And neither the Guardian nor the CBC have ever reported this important information. In fact, as I outlined with considerable detail in What’s really behind the Guardian’s refusal to publish my e-gaming guest opinion, and A Guardian – Ghiz – E-gaming – Guest Opinion Update, all indications are that the Guardian remains committed to not reporting this information and making sure their readers don’t learn about it in any submitted Guest Opinions from people like me.

The official story concerning the missing e-gaming records from Premier MacLauchlan – since the time it was first learned that e-gaming records were not made available to the Auditor General investigating this matter – is that email accounts and e-gaming records were disposed of following normal government procedures. Nothing could be further from the truth, as I have carefully explained in my more substantive Investigative Report on the Destruction of E-gaming Records.

I have since obtained a copy of the Information Technology Support Services (ITSS) “Employee Removal Request Form” which was completed by Robert Ghiz authorizing ITSS to delete Ghiz’s Chief-of-Staff’s Groupwise email account.

Ghiz Form to Delete Chris LeClair's Account

I believe this document proves unequivocally that Ghiz knew that the records were supposed to be kept but decided to destroy those records.  Why do I believe that?  Because Ghiz was provided with the option on that form to have the ITSS staff save and transfer documents within the Groupwise email account to a secure location, but consciously “opted” not to have them saved by putting an X in the “Yes” box  in response to the Question: “Do you want the user’s Network Files deleted?” [see the first question on the top section] knowing they would be “deleted”.

Given Ghiz’s selection of that option on the form, the ITSS staff-person handling the request would clearly have assumed that any records that were legally-required to be kept  – in accordance with the Records and Archives Act; Treasury Board Directives and government’s Record Information Management Policy – would have already been copied and “archived,” and that the records remaining in the email account would therefore not need to be retained.  This was, in fact, the case – according to Scott Cudmore  [Director of Enterprise Architecture, Information Technology Shared Services, ITSS] who appeared before the Public Accounts Committee on February 1, 2017.  In Mr. Cudmore’s own words:

“The actual process of deletion is mostly automatic and the assumption on the part of IT Shared Services at the time was that records had been retained according to records management policy” (Public Accounts Committee, February 1, 2017, p. 106)

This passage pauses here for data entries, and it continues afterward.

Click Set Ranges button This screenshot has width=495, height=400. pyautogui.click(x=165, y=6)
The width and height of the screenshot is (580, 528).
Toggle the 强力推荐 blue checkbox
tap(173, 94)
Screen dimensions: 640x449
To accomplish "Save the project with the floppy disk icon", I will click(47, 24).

Even though ITSS technicians were not directly responsible for record management per se, they were nonetheless aware of the legal requirement to retain important records, and ITSS had provided an option on the form offering to assist in the retention of records if required.

Even more shocking is the signed admission by Robert Ghiz near the bottom of the form that the only service he required from ITSS was the deletion of Chris LeClair’s email account, given that…

“Chris LeClair’s desktop has already been wiped…the only thing we want removed is his Groupwise Account.  Thank you.”

It remains baffling to me and many others how neither Premier MacLauchlan, the Attorney General (Hon. Jordan Brown), nor the RCMP can’t see how this evidence constitutes reasonable grounds to lay a charge of  “Attempt to Commit Mischief to Data,” contrary to s. 430(5)(a) of the Criminal Code of Canada. 

David Livingston, the Chief-of-Staff of the former Premier of Ontario, Dalton McGuinty, is currently serving a four (4) month sentence in jail for deleting select government  records that should have been retained; Ghiz, on the other hand, employed a total “scorched earth” wipe-everything policy (he kept no hard copy e-gaming records of any kind for either Rory Beck or Chris LeClair as well) and there have been absolutely no consequences.

Little wonder why Islanders are losing faith in both the integrity of government officials and our policing system. I wonder what our justice system would say about this if someone was to initiate a private prosecution?